**TASK ITEM**
With nothing added and nothing dropped, write out all of the entries below.

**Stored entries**
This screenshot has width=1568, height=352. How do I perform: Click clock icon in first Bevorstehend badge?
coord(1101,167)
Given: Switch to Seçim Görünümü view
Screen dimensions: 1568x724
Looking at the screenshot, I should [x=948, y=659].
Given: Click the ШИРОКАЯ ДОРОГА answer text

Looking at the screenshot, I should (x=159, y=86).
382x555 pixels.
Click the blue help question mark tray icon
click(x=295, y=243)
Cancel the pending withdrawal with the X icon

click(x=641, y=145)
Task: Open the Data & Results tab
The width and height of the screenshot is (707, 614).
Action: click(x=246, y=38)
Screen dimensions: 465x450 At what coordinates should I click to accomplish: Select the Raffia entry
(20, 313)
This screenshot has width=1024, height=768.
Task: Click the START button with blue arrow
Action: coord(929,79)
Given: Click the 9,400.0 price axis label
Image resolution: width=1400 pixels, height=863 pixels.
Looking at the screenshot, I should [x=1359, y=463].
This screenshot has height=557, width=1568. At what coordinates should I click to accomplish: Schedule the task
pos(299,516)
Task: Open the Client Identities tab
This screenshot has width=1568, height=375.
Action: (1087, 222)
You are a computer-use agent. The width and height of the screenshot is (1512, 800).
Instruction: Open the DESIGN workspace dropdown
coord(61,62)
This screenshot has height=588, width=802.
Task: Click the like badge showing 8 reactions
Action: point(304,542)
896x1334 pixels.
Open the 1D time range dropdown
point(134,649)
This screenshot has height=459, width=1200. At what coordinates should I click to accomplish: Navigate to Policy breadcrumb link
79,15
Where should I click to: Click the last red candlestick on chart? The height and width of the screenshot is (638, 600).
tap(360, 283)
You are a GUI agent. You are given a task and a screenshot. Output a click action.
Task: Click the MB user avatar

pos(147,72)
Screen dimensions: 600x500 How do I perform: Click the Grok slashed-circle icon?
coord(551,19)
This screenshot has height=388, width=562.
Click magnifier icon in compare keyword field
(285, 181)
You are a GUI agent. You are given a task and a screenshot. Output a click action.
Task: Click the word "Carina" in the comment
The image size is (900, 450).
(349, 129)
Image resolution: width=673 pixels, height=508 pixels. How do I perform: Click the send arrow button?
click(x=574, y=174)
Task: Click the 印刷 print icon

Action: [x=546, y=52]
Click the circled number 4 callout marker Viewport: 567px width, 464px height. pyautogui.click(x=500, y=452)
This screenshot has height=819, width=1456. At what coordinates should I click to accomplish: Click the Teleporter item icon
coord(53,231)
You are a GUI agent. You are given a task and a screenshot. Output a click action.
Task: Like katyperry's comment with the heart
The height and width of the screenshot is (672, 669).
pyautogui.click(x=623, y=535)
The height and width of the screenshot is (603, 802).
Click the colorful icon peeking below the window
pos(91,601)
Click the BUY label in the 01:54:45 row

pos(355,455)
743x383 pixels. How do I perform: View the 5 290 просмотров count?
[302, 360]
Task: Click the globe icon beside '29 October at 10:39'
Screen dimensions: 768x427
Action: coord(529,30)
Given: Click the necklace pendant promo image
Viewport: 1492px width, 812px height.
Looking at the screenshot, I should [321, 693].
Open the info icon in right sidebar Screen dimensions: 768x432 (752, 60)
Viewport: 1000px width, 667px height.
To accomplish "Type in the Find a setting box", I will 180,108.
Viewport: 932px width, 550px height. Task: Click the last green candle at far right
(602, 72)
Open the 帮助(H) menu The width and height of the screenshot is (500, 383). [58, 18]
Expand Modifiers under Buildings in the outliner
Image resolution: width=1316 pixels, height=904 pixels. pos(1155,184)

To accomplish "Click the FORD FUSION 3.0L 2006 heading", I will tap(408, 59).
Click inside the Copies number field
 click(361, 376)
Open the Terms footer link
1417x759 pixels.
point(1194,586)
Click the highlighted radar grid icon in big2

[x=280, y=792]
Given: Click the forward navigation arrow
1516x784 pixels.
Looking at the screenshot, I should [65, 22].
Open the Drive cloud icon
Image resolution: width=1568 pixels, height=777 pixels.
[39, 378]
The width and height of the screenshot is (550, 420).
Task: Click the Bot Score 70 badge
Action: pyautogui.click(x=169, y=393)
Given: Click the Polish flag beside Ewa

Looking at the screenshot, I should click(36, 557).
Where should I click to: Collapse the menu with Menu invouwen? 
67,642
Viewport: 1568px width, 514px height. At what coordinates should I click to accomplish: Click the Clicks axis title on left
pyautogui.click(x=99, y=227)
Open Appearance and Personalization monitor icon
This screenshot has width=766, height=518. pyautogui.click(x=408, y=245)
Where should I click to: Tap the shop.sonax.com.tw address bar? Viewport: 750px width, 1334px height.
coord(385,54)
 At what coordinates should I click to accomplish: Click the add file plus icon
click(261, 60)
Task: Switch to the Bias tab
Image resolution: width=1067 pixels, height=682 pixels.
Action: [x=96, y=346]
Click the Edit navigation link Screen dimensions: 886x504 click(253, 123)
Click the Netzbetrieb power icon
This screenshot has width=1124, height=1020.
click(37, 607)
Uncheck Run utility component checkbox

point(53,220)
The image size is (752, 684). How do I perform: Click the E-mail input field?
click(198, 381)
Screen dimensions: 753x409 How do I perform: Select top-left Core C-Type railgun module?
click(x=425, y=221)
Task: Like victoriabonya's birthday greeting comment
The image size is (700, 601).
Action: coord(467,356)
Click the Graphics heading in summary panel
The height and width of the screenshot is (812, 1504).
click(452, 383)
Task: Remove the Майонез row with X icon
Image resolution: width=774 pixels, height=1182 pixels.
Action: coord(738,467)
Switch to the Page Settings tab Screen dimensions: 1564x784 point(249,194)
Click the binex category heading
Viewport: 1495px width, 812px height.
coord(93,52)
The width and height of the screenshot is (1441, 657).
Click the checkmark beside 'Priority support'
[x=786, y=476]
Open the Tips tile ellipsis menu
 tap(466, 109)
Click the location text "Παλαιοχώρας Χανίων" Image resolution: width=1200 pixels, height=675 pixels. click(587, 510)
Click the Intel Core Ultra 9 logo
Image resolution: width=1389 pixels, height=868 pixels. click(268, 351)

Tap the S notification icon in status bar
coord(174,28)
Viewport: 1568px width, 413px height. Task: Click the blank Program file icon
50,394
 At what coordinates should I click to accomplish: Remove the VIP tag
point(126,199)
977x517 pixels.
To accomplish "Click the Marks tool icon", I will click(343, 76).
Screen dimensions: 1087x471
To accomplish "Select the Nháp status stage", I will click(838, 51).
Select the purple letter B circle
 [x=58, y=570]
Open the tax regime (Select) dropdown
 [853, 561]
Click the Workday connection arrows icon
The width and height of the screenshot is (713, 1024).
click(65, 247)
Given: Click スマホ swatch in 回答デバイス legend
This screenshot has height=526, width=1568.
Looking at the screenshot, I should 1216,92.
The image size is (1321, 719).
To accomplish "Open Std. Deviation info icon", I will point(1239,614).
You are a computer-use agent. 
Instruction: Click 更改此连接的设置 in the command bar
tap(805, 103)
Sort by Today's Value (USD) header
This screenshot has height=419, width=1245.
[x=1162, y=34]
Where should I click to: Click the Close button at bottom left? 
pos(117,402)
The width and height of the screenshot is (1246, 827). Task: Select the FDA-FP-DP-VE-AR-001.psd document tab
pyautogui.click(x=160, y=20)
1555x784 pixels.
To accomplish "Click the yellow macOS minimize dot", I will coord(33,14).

**PROBLEM SOLUTION**
This screenshot has width=1568, height=352. How do I perform: Click clock icon in first Bevorstehend badge?
coord(1101,167)
Given: Switch to Seçim Görünümü view
Screen dimensions: 1568x724
Looking at the screenshot, I should [x=948, y=659].
Given: Click the ШИРОКАЯ ДОРОГА answer text

Looking at the screenshot, I should (x=159, y=86).
382x555 pixels.
Click the blue help question mark tray icon
click(x=295, y=243)
Cancel the pending withdrawal with the X icon

click(x=641, y=145)
Task: Open the Data & Results tab
The width and height of the screenshot is (707, 614).
Action: click(x=246, y=38)
Screen dimensions: 465x450 At what coordinates should I click to accomplish: Select the Raffia entry
(20, 313)
This screenshot has width=1024, height=768.
Task: Click the START button with blue arrow
Action: coord(929,79)
Given: Click the 9,400.0 price axis label
Image resolution: width=1400 pixels, height=863 pixels.
Looking at the screenshot, I should [x=1359, y=463].
This screenshot has height=557, width=1568. At what coordinates should I click to accomplish: Schedule the task
pos(299,516)
Task: Open the Client Identities tab
This screenshot has width=1568, height=375.
Action: (1087, 222)
You are a computer-use agent. The width and height of the screenshot is (1512, 800).
Instruction: Open the DESIGN workspace dropdown
coord(61,62)
This screenshot has height=588, width=802.
Task: Click the like badge showing 8 reactions
Action: point(304,542)
896x1334 pixels.
Open the 1D time range dropdown
point(134,649)
This screenshot has height=459, width=1200. At what coordinates should I click to accomplish: Navigate to Policy breadcrumb link
79,15
Where should I click to: Click the last red candlestick on chart? The height and width of the screenshot is (638, 600).
tap(360, 283)
You are a GUI agent. You are given a task and a screenshot. Output a click action.
Task: Click the MB user avatar

pos(147,72)
Screen dimensions: 600x500 How do I perform: Click the Grok slashed-circle icon?
coord(551,19)
This screenshot has height=388, width=562.
Click magnifier icon in compare keyword field
(285, 181)
You are a GUI agent. You are given a task and a screenshot. Output a click action.
Task: Click the word "Carina" in the comment
The image size is (900, 450).
(349, 129)
Image resolution: width=673 pixels, height=508 pixels. How do I perform: Click the send arrow button?
click(x=574, y=174)
Task: Click the 印刷 print icon

Action: [x=546, y=52]
Click the circled number 4 callout marker Viewport: 567px width, 464px height. pyautogui.click(x=500, y=452)
This screenshot has height=819, width=1456. At what coordinates should I click to accomplish: Click the Teleporter item icon
coord(53,231)
You are a GUI agent. You are given a task and a screenshot. Output a click action.
Task: Like katyperry's comment with the heart
The height and width of the screenshot is (672, 669).
pyautogui.click(x=623, y=535)
The height and width of the screenshot is (603, 802).
Click the colorful icon peeking below the window
pos(91,601)
Click the BUY label in the 01:54:45 row

pos(355,455)
743x383 pixels. How do I perform: View the 5 290 просмотров count?
[302, 360]
Task: Click the globe icon beside '29 October at 10:39'
Screen dimensions: 768x427
Action: coord(529,30)
Given: Click the necklace pendant promo image
Viewport: 1492px width, 812px height.
Looking at the screenshot, I should [321, 693].
Open the info icon in right sidebar Screen dimensions: 768x432 (752, 60)
Viewport: 1000px width, 667px height.
To accomplish "Type in the Find a setting box", I will 180,108.
Viewport: 932px width, 550px height. Task: Click the last green candle at far right
(602, 72)
Open the 帮助(H) menu The width and height of the screenshot is (500, 383). [58, 18]
Expand Modifiers under Buildings in the outliner
Image resolution: width=1316 pixels, height=904 pixels. pos(1155,184)

To accomplish "Click the FORD FUSION 3.0L 2006 heading", I will tap(408, 59).
Click inside the Copies number field
 click(361, 376)
Open the Terms footer link
1417x759 pixels.
point(1194,586)
Click the highlighted radar grid icon in big2

[x=280, y=792]
Given: Click the forward navigation arrow
1516x784 pixels.
Looking at the screenshot, I should [65, 22].
Open the Drive cloud icon
Image resolution: width=1568 pixels, height=777 pixels.
[39, 378]
The width and height of the screenshot is (550, 420).
Task: Click the Bot Score 70 badge
Action: pyautogui.click(x=169, y=393)
Given: Click the Polish flag beside Ewa

Looking at the screenshot, I should click(36, 557).
Where should I click to: Collapse the menu with Menu invouwen? 
67,642
Viewport: 1568px width, 514px height. At what coordinates should I click to accomplish: Click the Clicks axis title on left
pyautogui.click(x=99, y=227)
Open Appearance and Personalization monitor icon
This screenshot has width=766, height=518. pyautogui.click(x=408, y=245)
Where should I click to: Tap the shop.sonax.com.tw address bar? Viewport: 750px width, 1334px height.
coord(385,54)
 At what coordinates should I click to accomplish: Click the add file plus icon
click(261, 60)
Task: Switch to the Bias tab
Image resolution: width=1067 pixels, height=682 pixels.
Action: [x=96, y=346]
Click the Edit navigation link Screen dimensions: 886x504 click(253, 123)
Click the Netzbetrieb power icon
This screenshot has width=1124, height=1020.
click(37, 607)
Uncheck Run utility component checkbox

point(53,220)
The image size is (752, 684). How do I perform: Click the E-mail input field?
click(198, 381)
Screen dimensions: 753x409 How do I perform: Select top-left Core C-Type railgun module?
click(x=425, y=221)
Task: Like victoriabonya's birthday greeting comment
The image size is (700, 601).
Action: coord(467,356)
Click the Graphics heading in summary panel
The height and width of the screenshot is (812, 1504).
click(452, 383)
Task: Remove the Майонез row with X icon
Image resolution: width=774 pixels, height=1182 pixels.
Action: coord(738,467)
Switch to the Page Settings tab Screen dimensions: 1564x784 point(249,194)
Click the binex category heading
Viewport: 1495px width, 812px height.
coord(93,52)
The width and height of the screenshot is (1441, 657).
Click the checkmark beside 'Priority support'
[x=786, y=476]
Open the Tips tile ellipsis menu
 tap(466, 109)
Click the location text "Παλαιοχώρας Χανίων" Image resolution: width=1200 pixels, height=675 pixels. click(587, 510)
Click the Intel Core Ultra 9 logo
Image resolution: width=1389 pixels, height=868 pixels. click(268, 351)

Tap the S notification icon in status bar
coord(174,28)
Viewport: 1568px width, 413px height. Task: Click the blank Program file icon
50,394
 At what coordinates should I click to accomplish: Remove the VIP tag
point(126,199)
977x517 pixels.
To accomplish "Click the Marks tool icon", I will click(343, 76).
Screen dimensions: 1087x471
To accomplish "Select the Nháp status stage", I will click(838, 51).
Select the purple letter B circle
 [x=58, y=570]
Open the tax regime (Select) dropdown
 [853, 561]
Click the Workday connection arrows icon
The width and height of the screenshot is (713, 1024).
click(65, 247)
Given: Click スマホ swatch in 回答デバイス legend
This screenshot has height=526, width=1568.
Looking at the screenshot, I should 1216,92.
The image size is (1321, 719).
To accomplish "Open Std. Deviation info icon", I will point(1239,614).
You are a computer-use agent. 
Instruction: Click 更改此连接的设置 in the command bar
tap(805, 103)
Sort by Today's Value (USD) header
This screenshot has height=419, width=1245.
[x=1162, y=34]
Where should I click to: Click the Close button at bottom left? 
pos(117,402)
The width and height of the screenshot is (1246, 827). Task: Select the FDA-FP-DP-VE-AR-001.psd document tab
pyautogui.click(x=160, y=20)
1555x784 pixels.
To accomplish "Click the yellow macOS minimize dot", I will coord(33,14).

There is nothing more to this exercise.